Texas health agency says rise in student vaccine exemptions
HOUSTON (AP) — An increasing number of Texas parents are opting to not have their school-age children vaccinated, the state’s health department said.
Although the overwhelming majority of Texas students have received vaccine shots, the state agency reports more than 38,000 were exempted from required vaccinations in the 2013-2014 school year. That’s tripled in the last six years from an estimated 10,400 students in 2007-2008, worrying public health specialists that it will lead to outbreaks of preventable diseases, the Houston Chronicle (http://bit.ly/1zBY56j ) reported.

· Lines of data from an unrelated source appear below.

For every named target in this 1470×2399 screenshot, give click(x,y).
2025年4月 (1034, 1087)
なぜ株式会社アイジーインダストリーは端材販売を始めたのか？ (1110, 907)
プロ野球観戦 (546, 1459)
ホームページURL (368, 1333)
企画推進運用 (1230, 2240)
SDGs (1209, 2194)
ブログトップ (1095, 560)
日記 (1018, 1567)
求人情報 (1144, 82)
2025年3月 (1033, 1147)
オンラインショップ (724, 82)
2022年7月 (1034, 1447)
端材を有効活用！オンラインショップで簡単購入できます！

“Those are scary numbers,” said Dr. Peter Hotez, dean of the National School of Tropical medicine at Baylor College of Medicine and Texas Children’s Hospital. “Considering how non-vaccinators tend to cluster, they make Texas extremely vulnerable to an outbreak.”
Some parents say they object to vaccines in general because of potential side effects. They are allowed under a law to exempt their child from Texas immunization requirements, including one that protects against measles, which is now spreading in the United States.
Measles is a respiratory disease that spreads through the air through coughing and sneezing. It causes a fever, runny nose, cough, red eyes and a sore throat, followed by a body rash.
More than 100 measles cases in multiple states have been linked to people who visited or worked in December at Disneyland in California, or were exposed to infected people who went there.